*** Opening of Material provided ***
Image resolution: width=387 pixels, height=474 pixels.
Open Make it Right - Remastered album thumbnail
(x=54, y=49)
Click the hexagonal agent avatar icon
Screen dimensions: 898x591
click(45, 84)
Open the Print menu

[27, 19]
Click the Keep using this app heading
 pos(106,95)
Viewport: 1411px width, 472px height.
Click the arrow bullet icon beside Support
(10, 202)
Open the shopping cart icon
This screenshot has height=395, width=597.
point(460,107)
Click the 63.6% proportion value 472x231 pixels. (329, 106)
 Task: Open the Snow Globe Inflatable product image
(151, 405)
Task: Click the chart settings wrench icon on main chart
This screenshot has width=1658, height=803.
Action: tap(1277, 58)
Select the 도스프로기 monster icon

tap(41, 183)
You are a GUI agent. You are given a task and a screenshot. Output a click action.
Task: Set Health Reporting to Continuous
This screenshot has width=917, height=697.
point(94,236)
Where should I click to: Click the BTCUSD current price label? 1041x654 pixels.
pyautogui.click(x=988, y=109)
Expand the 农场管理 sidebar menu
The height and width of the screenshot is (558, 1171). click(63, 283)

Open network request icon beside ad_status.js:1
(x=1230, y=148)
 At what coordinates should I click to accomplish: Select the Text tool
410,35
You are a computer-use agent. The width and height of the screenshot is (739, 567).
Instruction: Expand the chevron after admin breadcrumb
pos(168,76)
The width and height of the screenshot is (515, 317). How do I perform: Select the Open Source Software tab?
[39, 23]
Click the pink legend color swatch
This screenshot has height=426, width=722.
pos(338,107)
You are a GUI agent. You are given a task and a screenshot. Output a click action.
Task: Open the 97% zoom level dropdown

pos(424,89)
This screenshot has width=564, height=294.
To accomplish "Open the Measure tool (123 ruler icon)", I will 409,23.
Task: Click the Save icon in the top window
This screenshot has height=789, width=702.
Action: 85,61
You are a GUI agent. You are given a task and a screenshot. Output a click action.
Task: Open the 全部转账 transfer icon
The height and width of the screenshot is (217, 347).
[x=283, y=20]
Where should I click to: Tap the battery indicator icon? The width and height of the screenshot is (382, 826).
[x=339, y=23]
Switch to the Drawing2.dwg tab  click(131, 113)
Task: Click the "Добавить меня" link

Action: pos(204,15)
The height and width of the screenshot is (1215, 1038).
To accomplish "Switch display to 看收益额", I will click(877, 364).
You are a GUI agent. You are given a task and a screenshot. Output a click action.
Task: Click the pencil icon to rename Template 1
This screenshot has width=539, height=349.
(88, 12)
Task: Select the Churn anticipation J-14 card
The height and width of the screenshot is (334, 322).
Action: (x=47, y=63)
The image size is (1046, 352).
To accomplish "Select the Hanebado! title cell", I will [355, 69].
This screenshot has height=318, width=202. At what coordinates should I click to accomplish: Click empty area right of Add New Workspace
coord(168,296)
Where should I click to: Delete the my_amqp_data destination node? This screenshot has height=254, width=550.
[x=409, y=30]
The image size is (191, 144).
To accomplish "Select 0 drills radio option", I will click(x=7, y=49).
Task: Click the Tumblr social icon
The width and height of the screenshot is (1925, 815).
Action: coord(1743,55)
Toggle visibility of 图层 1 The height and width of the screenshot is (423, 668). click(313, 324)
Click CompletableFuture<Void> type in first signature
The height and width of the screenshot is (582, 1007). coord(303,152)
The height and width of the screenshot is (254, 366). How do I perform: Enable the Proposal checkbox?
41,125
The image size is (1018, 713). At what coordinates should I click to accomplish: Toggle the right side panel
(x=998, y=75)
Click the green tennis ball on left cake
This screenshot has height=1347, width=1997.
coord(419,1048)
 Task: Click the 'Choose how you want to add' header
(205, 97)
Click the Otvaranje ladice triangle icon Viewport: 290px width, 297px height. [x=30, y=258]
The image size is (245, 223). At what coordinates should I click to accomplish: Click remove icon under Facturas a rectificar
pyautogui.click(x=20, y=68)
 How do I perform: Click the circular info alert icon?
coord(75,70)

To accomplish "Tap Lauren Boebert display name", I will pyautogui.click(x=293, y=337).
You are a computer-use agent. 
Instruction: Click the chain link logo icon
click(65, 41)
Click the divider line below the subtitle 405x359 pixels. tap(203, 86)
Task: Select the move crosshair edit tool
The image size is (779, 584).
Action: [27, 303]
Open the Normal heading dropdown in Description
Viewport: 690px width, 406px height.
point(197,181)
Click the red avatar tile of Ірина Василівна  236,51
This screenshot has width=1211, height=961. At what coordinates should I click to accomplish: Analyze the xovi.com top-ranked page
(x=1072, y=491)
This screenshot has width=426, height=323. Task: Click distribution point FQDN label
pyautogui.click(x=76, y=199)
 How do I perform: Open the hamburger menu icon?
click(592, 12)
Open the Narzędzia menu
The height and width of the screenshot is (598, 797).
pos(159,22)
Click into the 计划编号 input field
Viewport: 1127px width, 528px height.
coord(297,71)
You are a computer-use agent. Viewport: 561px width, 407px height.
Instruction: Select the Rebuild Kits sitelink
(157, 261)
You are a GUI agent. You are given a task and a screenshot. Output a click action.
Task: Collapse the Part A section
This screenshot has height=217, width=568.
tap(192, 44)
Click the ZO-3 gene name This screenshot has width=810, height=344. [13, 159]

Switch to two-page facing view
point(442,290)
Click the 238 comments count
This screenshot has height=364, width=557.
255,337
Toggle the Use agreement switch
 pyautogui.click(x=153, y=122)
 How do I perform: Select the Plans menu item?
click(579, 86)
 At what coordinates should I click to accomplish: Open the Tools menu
*** Close of Material provided ***
Task statement: Your task is to extract all of the records exactly.

Answer to this exercise:
Image resolution: width=387 pixels, height=474 pixels.
Open Make it Right - Remastered album thumbnail
(x=54, y=49)
Click the hexagonal agent avatar icon
Screen dimensions: 898x591
click(45, 84)
Open the Print menu

[27, 19]
Click the Keep using this app heading
 pos(106,95)
Viewport: 1411px width, 472px height.
Click the arrow bullet icon beside Support
(10, 202)
Open the shopping cart icon
This screenshot has height=395, width=597.
point(460,107)
Click the 63.6% proportion value 472x231 pixels. (329, 106)
 Task: Open the Snow Globe Inflatable product image
(151, 405)
Task: Click the chart settings wrench icon on main chart
This screenshot has width=1658, height=803.
Action: tap(1277, 58)
Select the 도스프로기 monster icon

tap(41, 183)
You are a GUI agent. You are given a task and a screenshot. Output a click action.
Task: Set Health Reporting to Continuous
This screenshot has width=917, height=697.
point(94,236)
Where should I click to: Click the BTCUSD current price label? 1041x654 pixels.
pyautogui.click(x=988, y=109)
Expand the 农场管理 sidebar menu
The height and width of the screenshot is (558, 1171). click(63, 283)

Open network request icon beside ad_status.js:1
(x=1230, y=148)
 At what coordinates should I click to accomplish: Select the Text tool
410,35
You are a computer-use agent. The width and height of the screenshot is (739, 567).
Instruction: Expand the chevron after admin breadcrumb
pos(168,76)
The width and height of the screenshot is (515, 317). How do I perform: Select the Open Source Software tab?
[39, 23]
Click the pink legend color swatch
This screenshot has height=426, width=722.
pos(338,107)
You are a GUI agent. You are given a task and a screenshot. Output a click action.
Task: Open the 97% zoom level dropdown

pos(424,89)
This screenshot has width=564, height=294.
To accomplish "Open the Measure tool (123 ruler icon)", I will 409,23.
Task: Click the Save icon in the top window
This screenshot has height=789, width=702.
Action: 85,61
You are a GUI agent. You are given a task and a screenshot. Output a click action.
Task: Open the 全部转账 transfer icon
The height and width of the screenshot is (217, 347).
[x=283, y=20]
Where should I click to: Tap the battery indicator icon? The width and height of the screenshot is (382, 826).
[x=339, y=23]
Switch to the Drawing2.dwg tab  click(131, 113)
Task: Click the "Добавить меня" link

Action: pos(204,15)
The height and width of the screenshot is (1215, 1038).
To accomplish "Switch display to 看收益额", I will click(877, 364).
You are a GUI agent. You are given a task and a screenshot. Output a click action.
Task: Click the pencil icon to rename Template 1
This screenshot has width=539, height=349.
(88, 12)
Task: Select the Churn anticipation J-14 card
The height and width of the screenshot is (334, 322).
Action: (x=47, y=63)
The image size is (1046, 352).
To accomplish "Select the Hanebado! title cell", I will [355, 69].
This screenshot has height=318, width=202. At what coordinates should I click to accomplish: Click empty area right of Add New Workspace
coord(168,296)
Where should I click to: Delete the my_amqp_data destination node? This screenshot has height=254, width=550.
[x=409, y=30]
The image size is (191, 144).
To accomplish "Select 0 drills radio option", I will click(x=7, y=49).
Task: Click the Tumblr social icon
The width and height of the screenshot is (1925, 815).
Action: coord(1743,55)
Toggle visibility of 图层 1 The height and width of the screenshot is (423, 668). click(313, 324)
Click CompletableFuture<Void> type in first signature
The height and width of the screenshot is (582, 1007). coord(303,152)
The height and width of the screenshot is (254, 366). How do I perform: Enable the Proposal checkbox?
41,125
The image size is (1018, 713). At what coordinates should I click to accomplish: Toggle the right side panel
(x=998, y=75)
Click the green tennis ball on left cake
This screenshot has height=1347, width=1997.
coord(419,1048)
 Task: Click the 'Choose how you want to add' header
(205, 97)
Click the Otvaranje ladice triangle icon Viewport: 290px width, 297px height. [x=30, y=258]
The image size is (245, 223). At what coordinates should I click to accomplish: Click remove icon under Facturas a rectificar
pyautogui.click(x=20, y=68)
 How do I perform: Click the circular info alert icon?
coord(75,70)

To accomplish "Tap Lauren Boebert display name", I will pyautogui.click(x=293, y=337).
You are a computer-use agent. 
Instruction: Click the chain link logo icon
click(65, 41)
Click the divider line below the subtitle 405x359 pixels. tap(203, 86)
Task: Select the move crosshair edit tool
The image size is (779, 584).
Action: [27, 303]
Open the Normal heading dropdown in Description
Viewport: 690px width, 406px height.
point(197,181)
Click the red avatar tile of Ірина Василівна  236,51
This screenshot has width=1211, height=961. At what coordinates should I click to accomplish: Analyze the xovi.com top-ranked page
(x=1072, y=491)
This screenshot has width=426, height=323. Task: Click distribution point FQDN label
pyautogui.click(x=76, y=199)
 How do I perform: Open the hamburger menu icon?
click(592, 12)
Open the Narzędzia menu
The height and width of the screenshot is (598, 797).
pos(159,22)
Click into the 计划编号 input field
Viewport: 1127px width, 528px height.
coord(297,71)
You are a computer-use agent. Viewport: 561px width, 407px height.
Instruction: Select the Rebuild Kits sitelink
(157, 261)
You are a GUI agent. You are given a task and a screenshot. Output a click action.
Task: Collapse the Part A section
This screenshot has height=217, width=568.
tap(192, 44)
Click the ZO-3 gene name This screenshot has width=810, height=344. [13, 159]

Switch to two-page facing view
point(442,290)
Click the 238 comments count
This screenshot has height=364, width=557.
255,337
Toggle the Use agreement switch
 pyautogui.click(x=153, y=122)
 How do I perform: Select the Plans menu item?
click(579, 86)
 At what coordinates should I click to accomplish: Open the Tools menu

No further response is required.